**WHAT YOU NEED TO DO:** What is needed here is an exact copy of every entry.

(Stored items from a collection)
======

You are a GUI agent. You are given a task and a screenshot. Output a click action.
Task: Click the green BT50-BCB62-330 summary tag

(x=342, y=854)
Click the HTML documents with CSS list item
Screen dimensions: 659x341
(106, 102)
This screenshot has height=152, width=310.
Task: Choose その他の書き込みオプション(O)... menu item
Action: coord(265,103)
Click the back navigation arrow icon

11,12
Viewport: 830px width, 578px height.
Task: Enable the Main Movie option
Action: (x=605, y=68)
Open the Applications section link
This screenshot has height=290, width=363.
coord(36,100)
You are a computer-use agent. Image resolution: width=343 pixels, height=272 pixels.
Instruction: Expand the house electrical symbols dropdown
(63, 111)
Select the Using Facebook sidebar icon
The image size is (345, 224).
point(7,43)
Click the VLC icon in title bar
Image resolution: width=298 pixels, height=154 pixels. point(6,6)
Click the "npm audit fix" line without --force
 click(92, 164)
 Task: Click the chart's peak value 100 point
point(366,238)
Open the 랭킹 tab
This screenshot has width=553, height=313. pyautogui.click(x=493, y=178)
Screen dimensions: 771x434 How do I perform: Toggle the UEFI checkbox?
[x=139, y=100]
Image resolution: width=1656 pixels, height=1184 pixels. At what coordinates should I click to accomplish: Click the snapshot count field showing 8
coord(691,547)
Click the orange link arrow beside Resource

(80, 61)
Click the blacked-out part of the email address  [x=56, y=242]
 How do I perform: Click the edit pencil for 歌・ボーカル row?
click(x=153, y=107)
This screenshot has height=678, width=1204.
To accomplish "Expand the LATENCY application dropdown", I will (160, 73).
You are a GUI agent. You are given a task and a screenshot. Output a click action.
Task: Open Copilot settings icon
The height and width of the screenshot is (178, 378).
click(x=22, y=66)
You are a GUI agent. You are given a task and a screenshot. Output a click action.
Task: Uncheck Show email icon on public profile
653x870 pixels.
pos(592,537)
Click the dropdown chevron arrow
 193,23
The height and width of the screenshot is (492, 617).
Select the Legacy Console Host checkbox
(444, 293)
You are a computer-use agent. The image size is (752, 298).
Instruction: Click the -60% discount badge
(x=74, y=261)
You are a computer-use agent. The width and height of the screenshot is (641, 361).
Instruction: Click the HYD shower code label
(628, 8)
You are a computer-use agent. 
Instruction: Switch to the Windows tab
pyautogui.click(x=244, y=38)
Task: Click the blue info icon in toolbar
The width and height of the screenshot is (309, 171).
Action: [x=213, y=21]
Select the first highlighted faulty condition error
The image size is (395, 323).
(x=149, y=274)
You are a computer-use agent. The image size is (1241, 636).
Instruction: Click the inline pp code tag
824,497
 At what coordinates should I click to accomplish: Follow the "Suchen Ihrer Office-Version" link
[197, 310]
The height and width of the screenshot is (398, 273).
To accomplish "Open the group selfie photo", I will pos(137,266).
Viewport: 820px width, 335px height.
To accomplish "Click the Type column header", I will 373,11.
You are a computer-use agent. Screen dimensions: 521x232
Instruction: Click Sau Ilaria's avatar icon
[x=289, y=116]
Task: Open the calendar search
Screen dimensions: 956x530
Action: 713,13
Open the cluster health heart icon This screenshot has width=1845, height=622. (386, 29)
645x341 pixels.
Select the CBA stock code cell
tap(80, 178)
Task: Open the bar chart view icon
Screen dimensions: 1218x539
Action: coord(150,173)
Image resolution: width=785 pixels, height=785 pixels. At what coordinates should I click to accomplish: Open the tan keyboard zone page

======

**RESPONSE BELOW:**
You are a GUI agent. You are given a task and a screenshot. Output a click action.
Task: Click the green BT50-BCB62-330 summary tag

(x=342, y=854)
Click the HTML documents with CSS list item
Screen dimensions: 659x341
(106, 102)
This screenshot has height=152, width=310.
Task: Choose その他の書き込みオプション(O)... menu item
Action: coord(265,103)
Click the back navigation arrow icon

11,12
Viewport: 830px width, 578px height.
Task: Enable the Main Movie option
Action: (x=605, y=68)
Open the Applications section link
This screenshot has height=290, width=363.
coord(36,100)
You are a computer-use agent. Image resolution: width=343 pixels, height=272 pixels.
Instruction: Expand the house electrical symbols dropdown
(63, 111)
Select the Using Facebook sidebar icon
The image size is (345, 224).
point(7,43)
Click the VLC icon in title bar
Image resolution: width=298 pixels, height=154 pixels. point(6,6)
Click the "npm audit fix" line without --force
 click(92, 164)
 Task: Click the chart's peak value 100 point
point(366,238)
Open the 랭킹 tab
This screenshot has width=553, height=313. pyautogui.click(x=493, y=178)
Screen dimensions: 771x434 How do I perform: Toggle the UEFI checkbox?
[x=139, y=100]
Image resolution: width=1656 pixels, height=1184 pixels. At what coordinates should I click to accomplish: Click the snapshot count field showing 8
coord(691,547)
Click the orange link arrow beside Resource

(80, 61)
Click the blacked-out part of the email address  [x=56, y=242]
 How do I perform: Click the edit pencil for 歌・ボーカル row?
click(x=153, y=107)
This screenshot has height=678, width=1204.
To accomplish "Expand the LATENCY application dropdown", I will (160, 73).
You are a GUI agent. You are given a task and a screenshot. Output a click action.
Task: Open Copilot settings icon
The height and width of the screenshot is (178, 378).
click(x=22, y=66)
You are a GUI agent. You are given a task and a screenshot. Output a click action.
Task: Uncheck Show email icon on public profile
653x870 pixels.
pos(592,537)
Click the dropdown chevron arrow
 193,23
The height and width of the screenshot is (492, 617).
Select the Legacy Console Host checkbox
(444, 293)
You are a computer-use agent. The image size is (752, 298).
Instruction: Click the -60% discount badge
(x=74, y=261)
You are a computer-use agent. The width and height of the screenshot is (641, 361).
Instruction: Click the HYD shower code label
(628, 8)
You are a computer-use agent. 
Instruction: Switch to the Windows tab
pyautogui.click(x=244, y=38)
Task: Click the blue info icon in toolbar
The width and height of the screenshot is (309, 171).
Action: [x=213, y=21]
Select the first highlighted faulty condition error
The image size is (395, 323).
(x=149, y=274)
You are a computer-use agent. The image size is (1241, 636).
Instruction: Click the inline pp code tag
824,497
 At what coordinates should I click to accomplish: Follow the "Suchen Ihrer Office-Version" link
[197, 310]
The height and width of the screenshot is (398, 273).
To accomplish "Open the group selfie photo", I will pos(137,266).
Viewport: 820px width, 335px height.
To accomplish "Click the Type column header", I will 373,11.
You are a computer-use agent. Screen dimensions: 521x232
Instruction: Click Sau Ilaria's avatar icon
[x=289, y=116]
Task: Open the calendar search
Screen dimensions: 956x530
Action: 713,13
Open the cluster health heart icon This screenshot has width=1845, height=622. (386, 29)
645x341 pixels.
Select the CBA stock code cell
tap(80, 178)
Task: Open the bar chart view icon
Screen dimensions: 1218x539
Action: coord(150,173)
Image resolution: width=785 pixels, height=785 pixels. At what coordinates should I click to accomplish: Open the tan keyboard zone page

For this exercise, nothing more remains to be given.